A l’entrée de l’école primaire Stella Matutina on rencontre un groupe de vendeurs de diverses friandises, notamment des beignets, des boulettes, des crêpes, des sambussa et des arachides. Cette activité présente des inconvénients,  comme le signalent certains écoliers rencontrés à cet endroit. 

 

Vers six heures trente minutes, ces vendeurs sont déjà à l’entrée de l’école Stella Matutina pour attendre les écoliers qui se présentent aux cours de sept heures trente minutes. Après le début des cours, ces vendeurs rentrent pour revenir vers onze heures. C’est le moment  d’arrivée pour les écoliers qui se présentent aux cours de l’après-midi et vers la fin des cours pour ceux qui se présentent l’avant-midi. 

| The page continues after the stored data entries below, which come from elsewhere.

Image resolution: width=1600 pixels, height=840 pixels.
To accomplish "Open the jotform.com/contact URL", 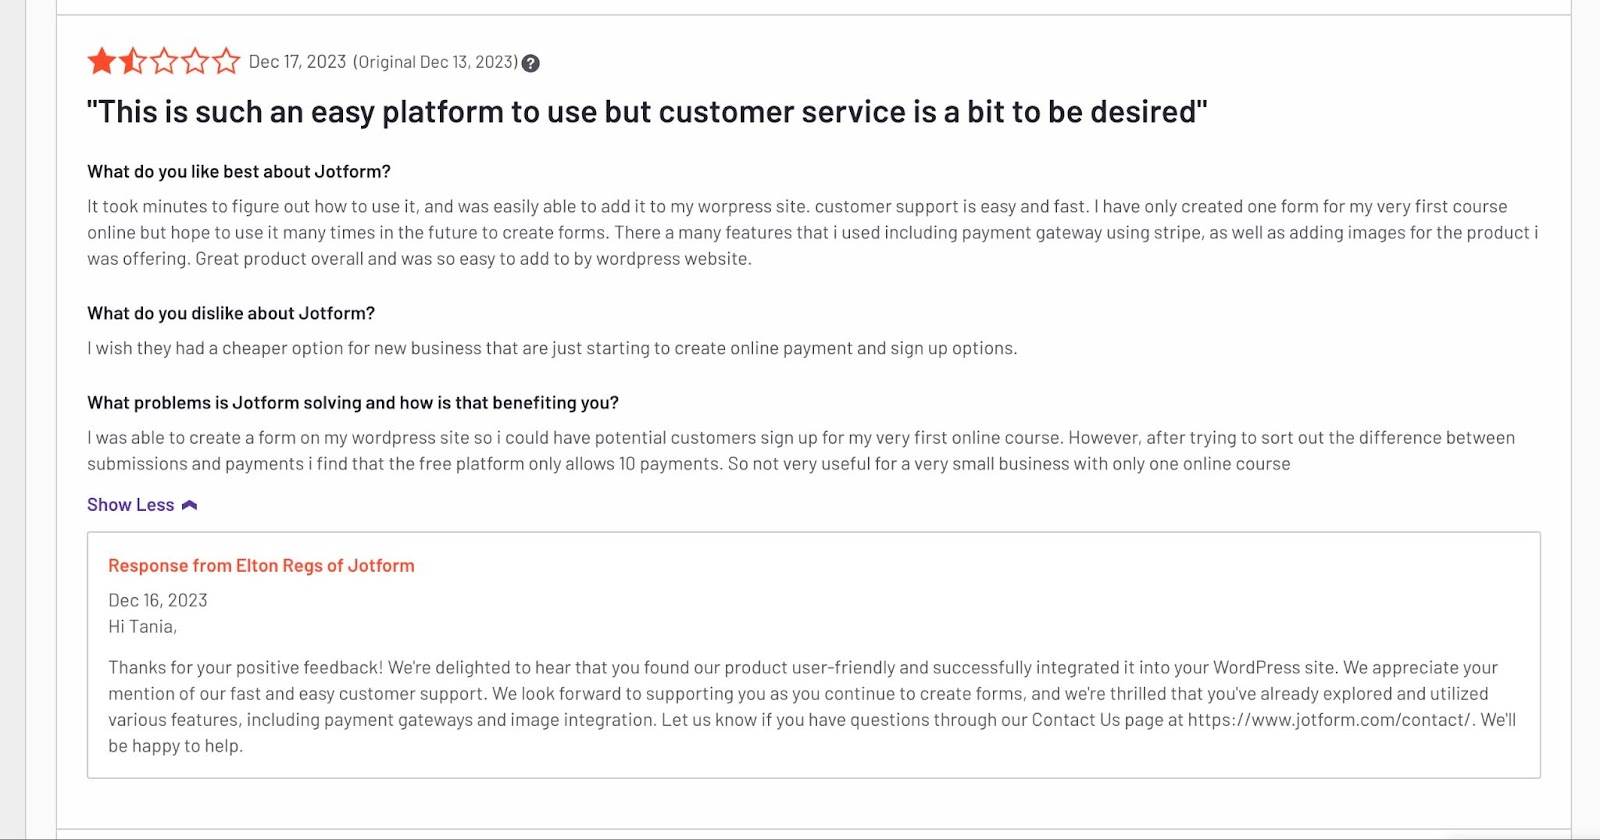I will pyautogui.click(x=1329, y=720).
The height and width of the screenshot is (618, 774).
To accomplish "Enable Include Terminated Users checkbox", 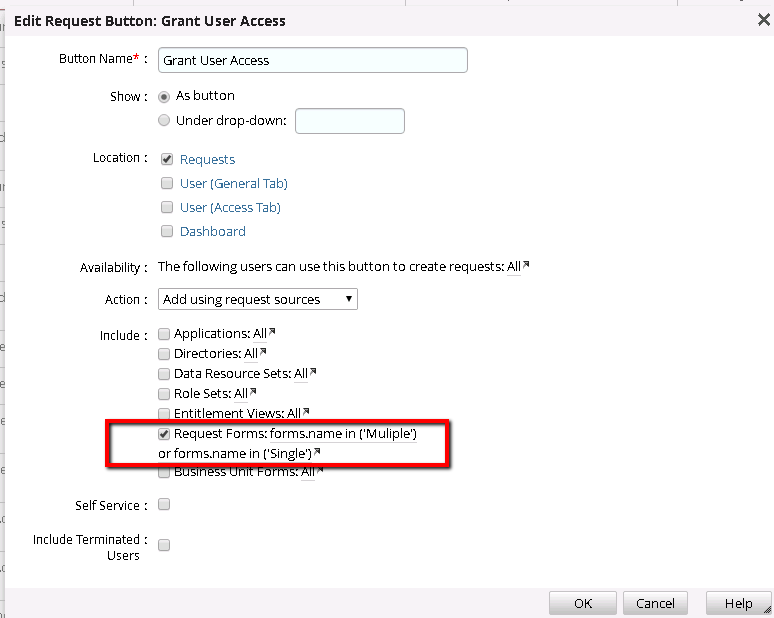I will tap(164, 545).
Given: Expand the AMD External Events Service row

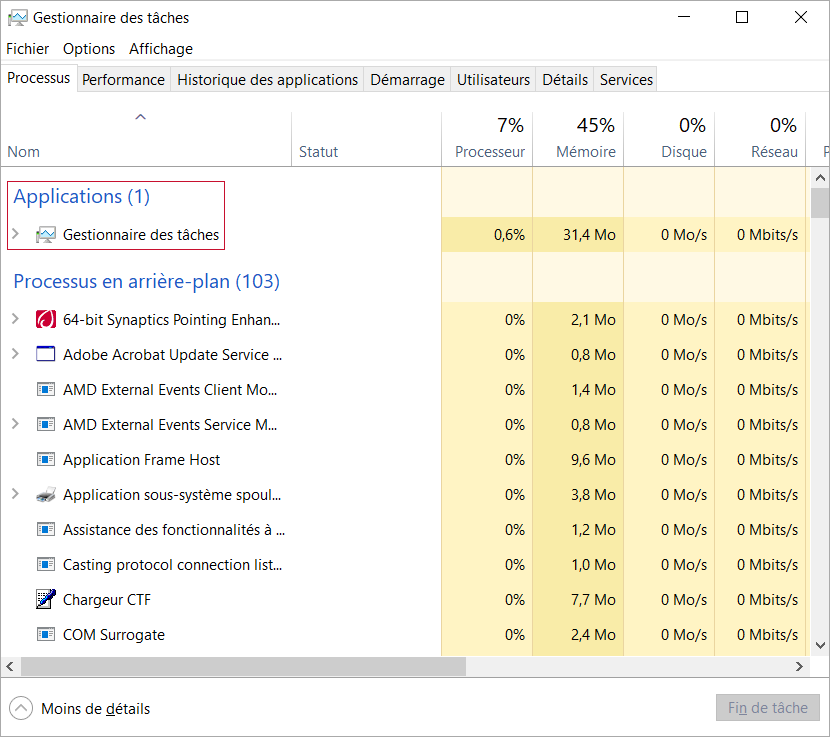Looking at the screenshot, I should tap(15, 425).
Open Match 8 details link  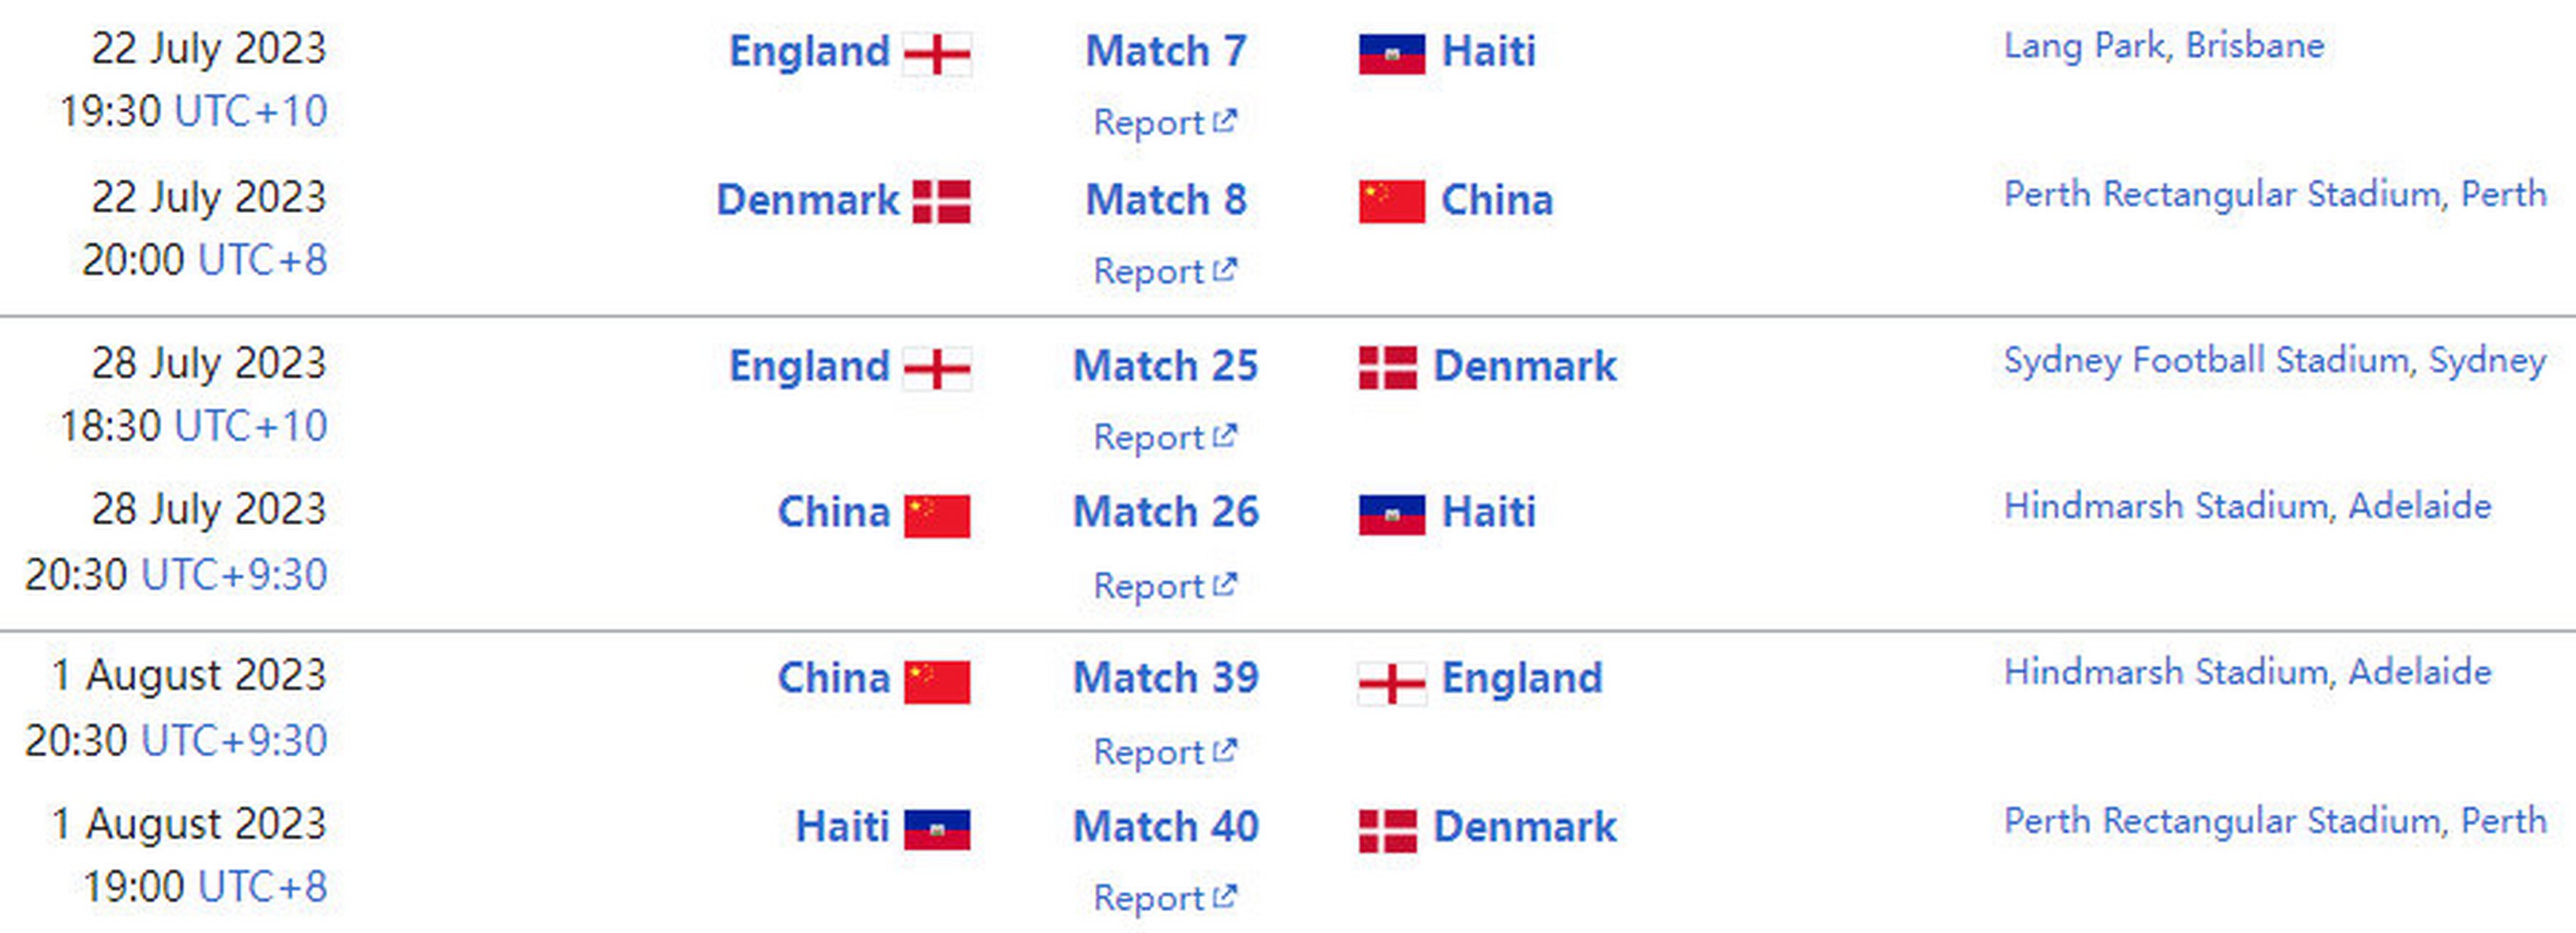(x=1166, y=200)
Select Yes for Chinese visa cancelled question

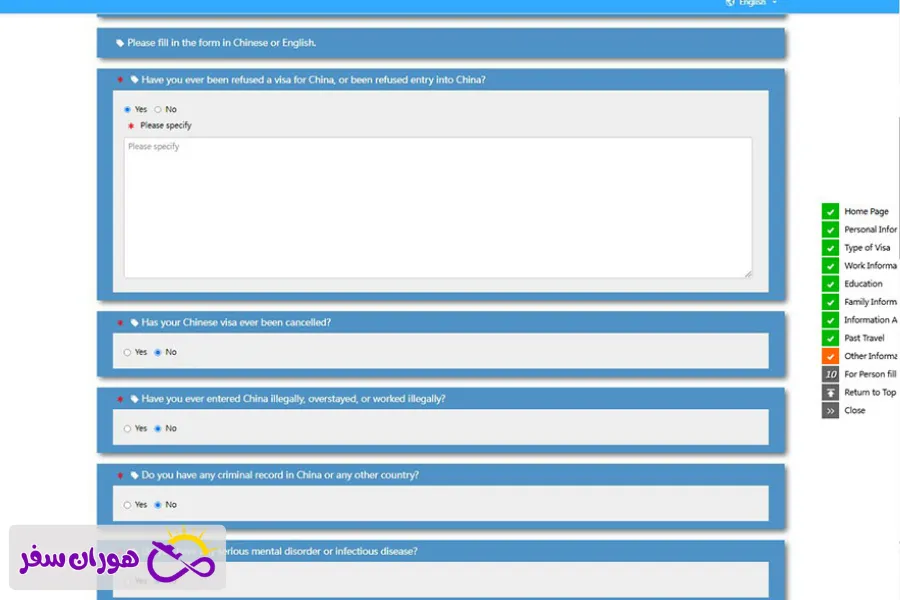(x=127, y=352)
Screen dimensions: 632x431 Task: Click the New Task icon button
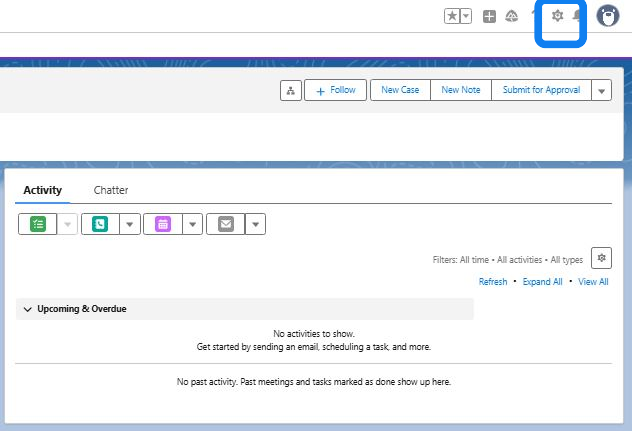pos(38,224)
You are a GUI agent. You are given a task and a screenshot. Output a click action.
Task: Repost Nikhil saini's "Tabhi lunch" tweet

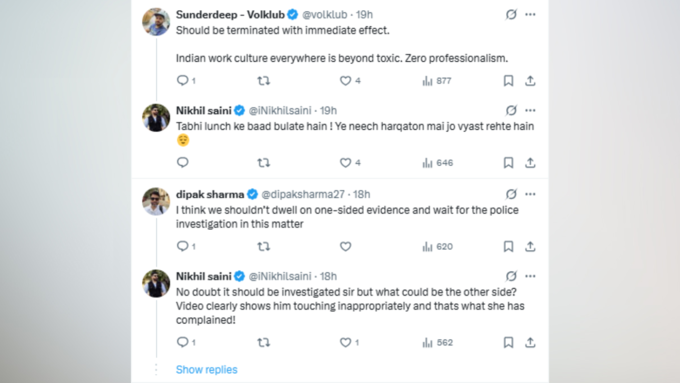264,163
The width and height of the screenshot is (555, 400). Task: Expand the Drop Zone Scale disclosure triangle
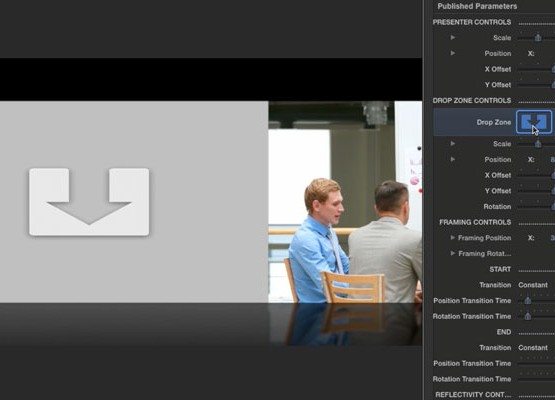coord(453,144)
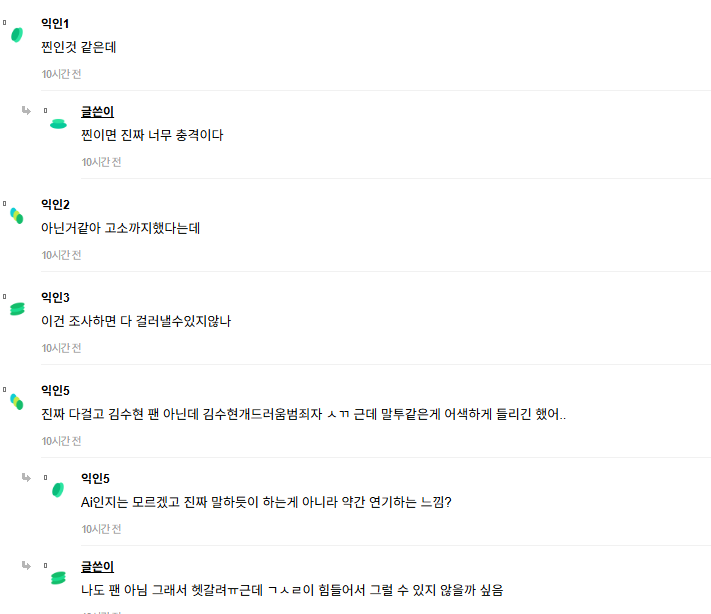Open the 익인1 username
The height and width of the screenshot is (614, 711).
point(55,23)
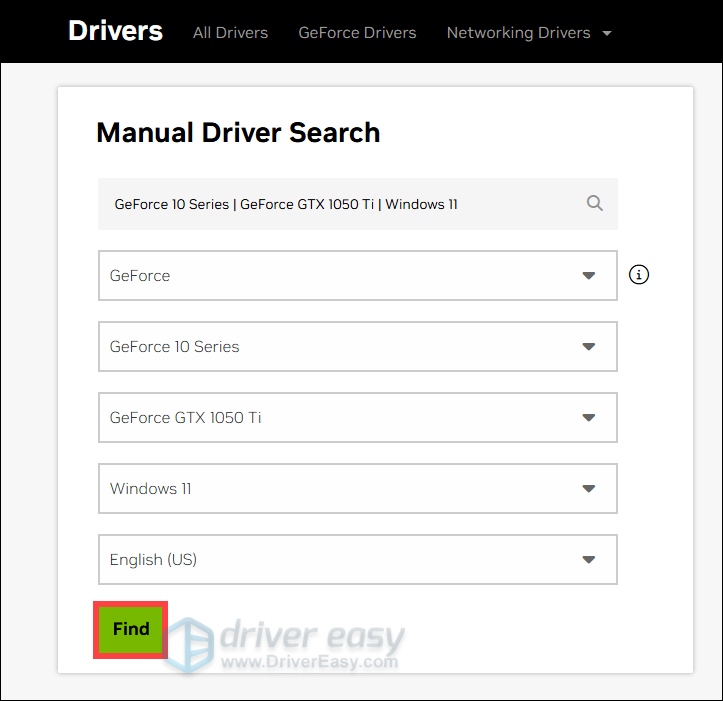Expand the GeForce 10 Series selector

click(340, 347)
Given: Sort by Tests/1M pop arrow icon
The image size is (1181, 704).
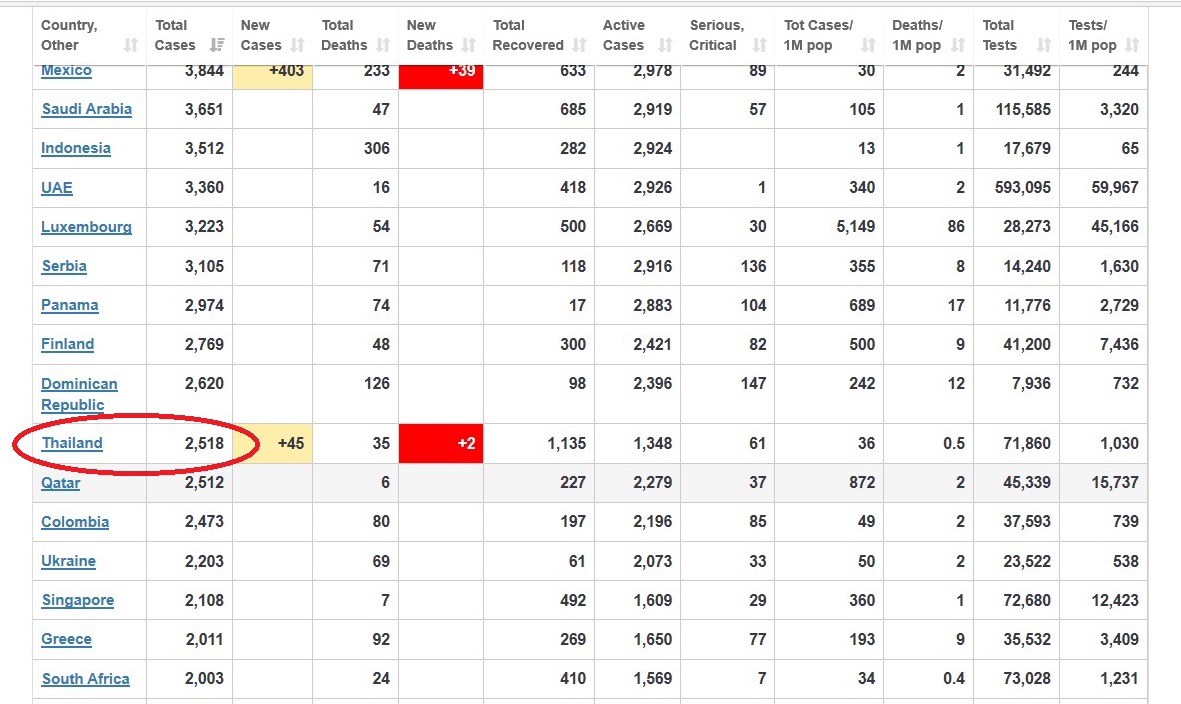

Le petit commerce présente néanmoins  des inconvénients sur la vie des écoliers mais également sur la vie de leurs familles.Selon le constat de la rédaction du quotidien Le Renouveau, les produits vendus peuvent être une source des maladies liées au manque d’hygiène. En effet, tous ces produits se consomment sur place, exigeant ainsi le lavage des mains. Cependant, ces écoliers ne prennent pas le temps de se laver les mains avant la consommation. Cela est aussi remarqué par Chris Nizigiyimana, un écolier rencontré sur place. Celui-ci a témoigné qu’il lui est arrivé de tomber malade à cause de ces produits. En plus, certains écoliers entrent en classe en retard à cause de ces produits qui sont une source de distraction. Il ajoute aussi qu’il se remarque des écoliers qui développent un comportement de vol à l’école ou à la maison motivé par la nécessité d’assouvir ce besoin.Outre cela, les conséquences liées à ce comportement de vol s’abattent en premier sur les écoliers eux-mêmes. Certains rentrent à pied parce qu’ils se sont fait voler les frais de transport par d’autres écoliers. Ces cas de vol déstabilisent aussi les parents. Une fois que l’argent destiné à couvrir tel ou tel autre besoin est volé, ces derniers sont souvent obligés de s’arranger autrement pour combler ce vide.Pour le bien-être des ces écoliers, un appel est lancé aux autorités concernées d’empêcher ce genre de commerce tout près des écoles. Les responsables de ces écoles devraient être les premiers à réagir.